WRITTEN TASK
According to the description of Ravenstonedale, until what year did the village have its own passenger railway station?

DOCUMENT EXTRACT

Ravenstonedale is an unspoiled picturesque village lying at the foot of the Howgills in Cumbria. Nearby is the village of Newbiggin-on-Lune. Kirkby Stephen is about 4 miles north east. Hill farming and tourism are the village’s main sources of employment.

image of an aerial view of Ravenstonedale village in Cumbria

Ravenstonedale now benefits significantly from tourism. Lying to the east of the M6 motorway, in the upper Eden valley, it is much quieter than the Lake District National Park. While Ravenstonedale is an ideal base for exploring the Lake District National Park and the Yorkshire Dales National Park it offers much in its own right – beautiful rolling countryside, peaceful country lanes and the nearby Howgill fells.

image of the exterior of St Oswald's Church, Ravenstonedale

St Oswald’s Church erected on the site of a previous church, dates mainly from the 18th century, with a few fragments of the older church built in to the fabric. It is approached through a long straight path through the large peaceful churchyard, with its imposing trees. Saxon relics indicate that Christian worship here goes back many centuries. Near the porch is the base of a Saxon cross, the oldest relic of Christian worship in Ravenstonedale.

Until 1952 Ravenstonedale had its own passenger railway station, and goods services were still available until the total closure of the line in January 1962. Although named Ravenstonedale, the station was on the western outskirts of Newbiggin, and the attractive building can still be easily seen from the A685 road. The station was on the Tebay to Kirkby Stephen East section of the Stainmore Railway from Tebay to Darlington, built to transport coke from the north east to the iron industries of south Cumbria.

SOURCE EXCERPT
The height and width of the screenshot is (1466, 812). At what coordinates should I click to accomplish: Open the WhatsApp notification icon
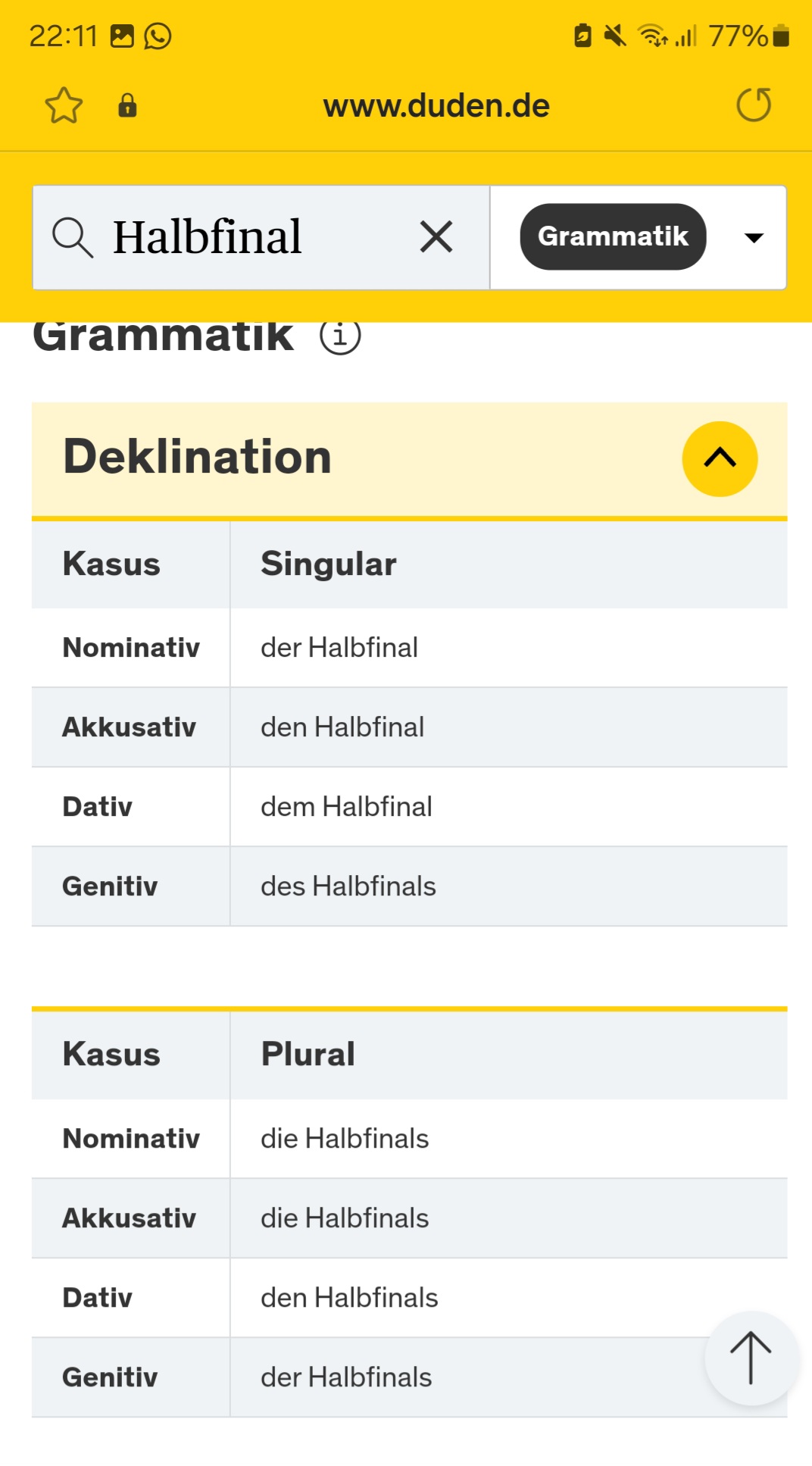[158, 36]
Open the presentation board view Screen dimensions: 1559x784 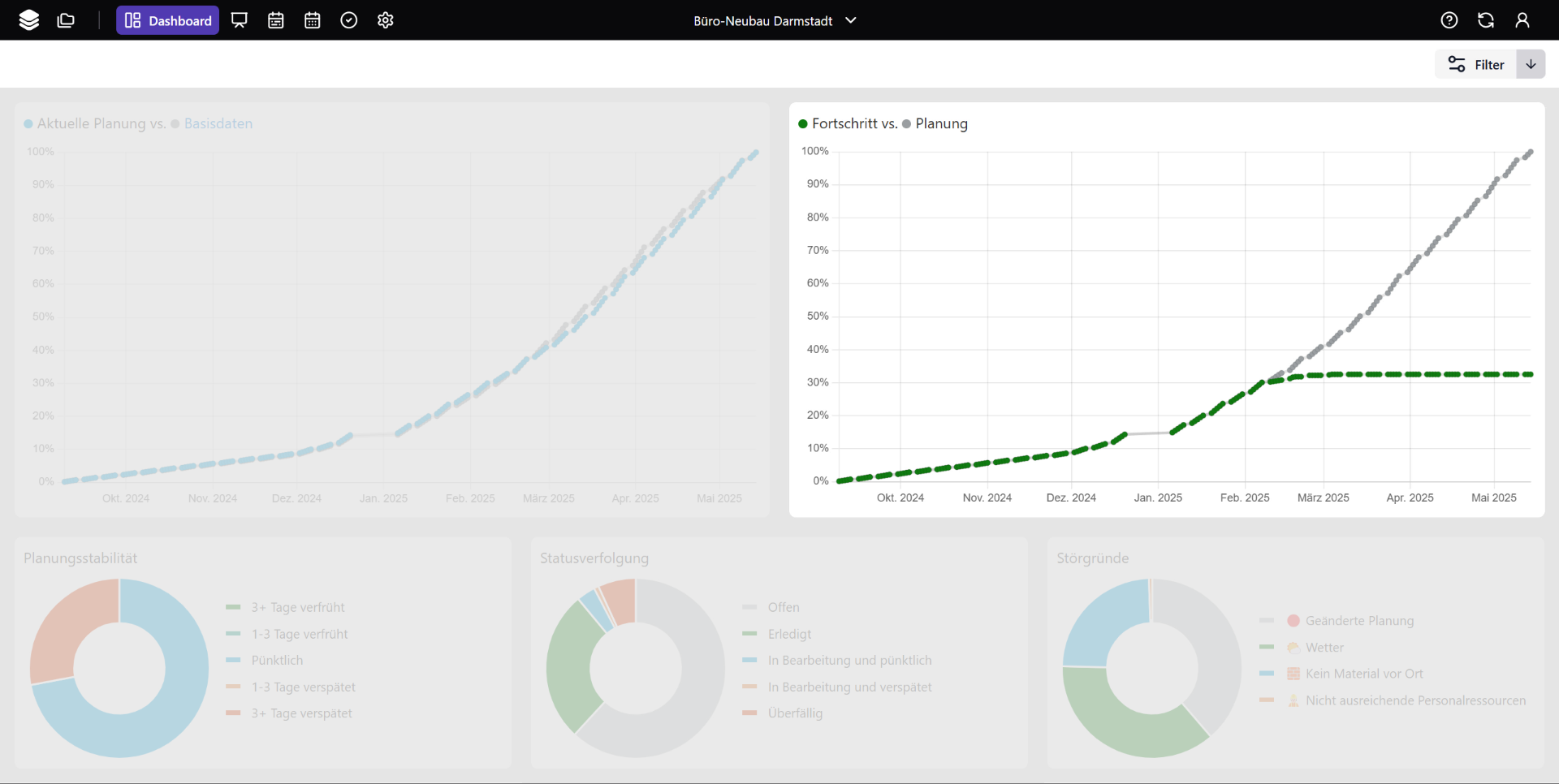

TASK OUTPUT
1952